Die Entscheidung darüber, ob Deutschland anders als auf dem grünen Rasen wenigstens auf diesem Spielfeld gewinnt, fällt nicht zuletzt in den mondänen Altersheimen in Palm Springs. Dort küren Schauspieler des alten Hollywood in 24 Sparten die besten Darsteller und Filme des neuen Hollywood. Alle, die jemals für einen Oscar nominiert waren, gehören zur Filmakademie und füllen die 5800 Stimmzettel aus.
Selten waren die Oscars so politisch wie in diesem Jahr. Nahezu alle in die engere Wahl gekommenen Filme setzen auf Gesellschaftskritik: »L.A. Crash« schildert Rassenkonflikte, »Good Night, and Good Luck« die Kommunistenjagd im Amerika der 50er Jahre, »Syriana« Korruption und die Mitverantwortung amerikanischer Konzerne für Kriege und Morde. »Paradise Now«, ein Konkurrent für »Sophie Scholl«, erläutert, wie junge Palästinenser ohne Perspektive zu Selbstmordattentätern geformt werden, und in der europäischen Koproduktion »Merry Christmas« werfen französische und deutsche Soldaten in den Schützengräben des Ersten Weltkriegs die Waffen weg und verbrüdern sich für eine, nämlich für die Heilige Nacht.
Nachdem unter dem Eindruck des 11. September 2001 für mehrere Jahre Regisseure in die patriotische Pflicht genommen worden waren, klagen sie jetzt verstärkt an, mit Vorliebe die Regierung Bush und die Zustände in den Vereinigten Staaten. Deshalb wird die Oscar-Verleihung am Wochenende ganz anders sein als die im letzten Jahr, als mit »Herr der Ringe III« ein reines Effektfeuerwerk mit elf Oscars überschüttet wurde. Peter Jacksons monumentales Werk verzichtete ganz auf eine politische Botschaft.

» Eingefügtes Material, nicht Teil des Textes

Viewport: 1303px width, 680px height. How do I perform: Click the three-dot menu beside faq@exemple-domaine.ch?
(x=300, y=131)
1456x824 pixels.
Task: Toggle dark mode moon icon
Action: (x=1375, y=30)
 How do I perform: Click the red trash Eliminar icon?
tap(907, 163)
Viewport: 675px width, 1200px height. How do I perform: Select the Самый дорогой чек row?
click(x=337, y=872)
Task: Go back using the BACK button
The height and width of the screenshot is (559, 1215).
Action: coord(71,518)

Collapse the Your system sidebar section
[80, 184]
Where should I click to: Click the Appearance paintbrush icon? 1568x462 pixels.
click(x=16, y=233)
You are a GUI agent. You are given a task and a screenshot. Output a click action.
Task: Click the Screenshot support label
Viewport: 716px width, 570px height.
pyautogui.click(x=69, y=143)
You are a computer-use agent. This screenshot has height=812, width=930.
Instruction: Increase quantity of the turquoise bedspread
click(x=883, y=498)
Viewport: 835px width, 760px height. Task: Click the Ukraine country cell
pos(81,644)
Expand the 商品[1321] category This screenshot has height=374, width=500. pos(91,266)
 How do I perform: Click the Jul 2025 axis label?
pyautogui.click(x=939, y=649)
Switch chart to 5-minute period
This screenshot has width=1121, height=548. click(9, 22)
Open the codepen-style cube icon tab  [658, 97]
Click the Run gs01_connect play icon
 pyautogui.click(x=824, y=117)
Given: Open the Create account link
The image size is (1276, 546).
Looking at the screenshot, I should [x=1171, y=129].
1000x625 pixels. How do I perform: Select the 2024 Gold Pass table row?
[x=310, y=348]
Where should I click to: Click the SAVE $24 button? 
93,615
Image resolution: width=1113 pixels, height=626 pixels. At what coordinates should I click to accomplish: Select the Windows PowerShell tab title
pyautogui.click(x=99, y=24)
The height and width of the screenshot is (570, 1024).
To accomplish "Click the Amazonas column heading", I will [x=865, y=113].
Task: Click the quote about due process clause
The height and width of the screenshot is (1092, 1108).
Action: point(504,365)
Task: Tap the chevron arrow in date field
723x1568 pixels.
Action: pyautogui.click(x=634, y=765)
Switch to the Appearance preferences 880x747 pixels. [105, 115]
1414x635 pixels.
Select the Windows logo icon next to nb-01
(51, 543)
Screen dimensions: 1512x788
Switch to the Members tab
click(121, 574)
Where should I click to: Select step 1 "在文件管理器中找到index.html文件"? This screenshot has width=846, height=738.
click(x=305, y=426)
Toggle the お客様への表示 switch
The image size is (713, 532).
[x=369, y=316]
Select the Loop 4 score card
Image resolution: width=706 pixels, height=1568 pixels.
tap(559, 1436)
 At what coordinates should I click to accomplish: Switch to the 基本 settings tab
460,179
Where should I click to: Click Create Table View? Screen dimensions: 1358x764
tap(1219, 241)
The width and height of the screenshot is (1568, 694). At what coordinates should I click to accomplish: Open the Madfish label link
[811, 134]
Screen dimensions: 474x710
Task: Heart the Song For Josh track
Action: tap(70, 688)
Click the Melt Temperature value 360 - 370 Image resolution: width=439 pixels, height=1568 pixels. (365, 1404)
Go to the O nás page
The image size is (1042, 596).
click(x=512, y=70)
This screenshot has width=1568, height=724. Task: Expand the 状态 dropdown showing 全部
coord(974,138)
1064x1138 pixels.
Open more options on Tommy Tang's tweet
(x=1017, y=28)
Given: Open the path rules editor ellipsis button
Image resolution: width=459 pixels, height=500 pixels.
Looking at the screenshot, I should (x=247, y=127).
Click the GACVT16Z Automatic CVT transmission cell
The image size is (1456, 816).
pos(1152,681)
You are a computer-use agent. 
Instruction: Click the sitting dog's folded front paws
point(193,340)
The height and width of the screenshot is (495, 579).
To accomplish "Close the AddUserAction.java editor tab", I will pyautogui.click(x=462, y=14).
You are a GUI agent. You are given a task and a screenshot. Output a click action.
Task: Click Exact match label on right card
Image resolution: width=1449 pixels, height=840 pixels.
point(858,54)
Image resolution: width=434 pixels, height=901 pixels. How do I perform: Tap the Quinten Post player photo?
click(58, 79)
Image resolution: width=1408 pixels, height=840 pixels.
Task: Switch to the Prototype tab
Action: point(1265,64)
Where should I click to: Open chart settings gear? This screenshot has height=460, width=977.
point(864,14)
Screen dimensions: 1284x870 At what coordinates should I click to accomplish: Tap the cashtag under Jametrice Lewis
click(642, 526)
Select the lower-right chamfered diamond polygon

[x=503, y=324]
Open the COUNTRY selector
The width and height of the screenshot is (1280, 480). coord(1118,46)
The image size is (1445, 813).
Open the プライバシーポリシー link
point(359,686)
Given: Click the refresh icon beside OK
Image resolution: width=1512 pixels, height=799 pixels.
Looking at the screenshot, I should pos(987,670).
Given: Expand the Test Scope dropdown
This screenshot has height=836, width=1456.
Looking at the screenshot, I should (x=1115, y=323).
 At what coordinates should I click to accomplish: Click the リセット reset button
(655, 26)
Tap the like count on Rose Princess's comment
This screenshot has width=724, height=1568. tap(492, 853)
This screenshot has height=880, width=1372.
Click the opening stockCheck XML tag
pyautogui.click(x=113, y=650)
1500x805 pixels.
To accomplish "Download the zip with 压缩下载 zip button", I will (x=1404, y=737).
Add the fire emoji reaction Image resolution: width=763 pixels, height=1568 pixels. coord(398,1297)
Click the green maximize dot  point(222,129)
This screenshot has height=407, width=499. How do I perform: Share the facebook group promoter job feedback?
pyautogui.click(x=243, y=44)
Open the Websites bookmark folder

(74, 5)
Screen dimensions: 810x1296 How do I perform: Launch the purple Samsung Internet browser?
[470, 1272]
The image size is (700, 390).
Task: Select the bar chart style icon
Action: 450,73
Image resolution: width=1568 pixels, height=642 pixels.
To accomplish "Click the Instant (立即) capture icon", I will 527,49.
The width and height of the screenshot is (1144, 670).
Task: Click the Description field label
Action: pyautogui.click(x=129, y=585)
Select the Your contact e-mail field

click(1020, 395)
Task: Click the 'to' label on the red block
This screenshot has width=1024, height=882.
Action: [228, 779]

Anders auch als 2003, als die Filmakademie die im alten Rom spielende Kampforgie »Gladiator« auf den Schild hob, wird und will Hollywood 2006 Politik machen.
Dass »Brokeback Mountain« mehrere Oscars bekommen wird, gilt als sicher. Die Liebesgeschichte zweier Cowboys treibt konservativen Kreisen die Zornesröte ins Gesicht und ist für Hollywood perfekt dazu geeignet, der Gesellschaft den Spiegel vorzuhalten und sich als Verfechter eines modernen und toleranten Amerika darzustellen.
Das neu erwachte Interesse an politischen und geschichtlichen Themen birgt Chancen für den deutschen Beitrag »Sophie Scholl«. Nach der beachtlichen Resonanz, auf die Bernd Eichingers Hitler-Film »Der Untergang« in Hollywood stieß, könnten Marc Rothemund und Darstellerin Julia Jentsch ein Jahr später in den Film-Olymp aufsteigen.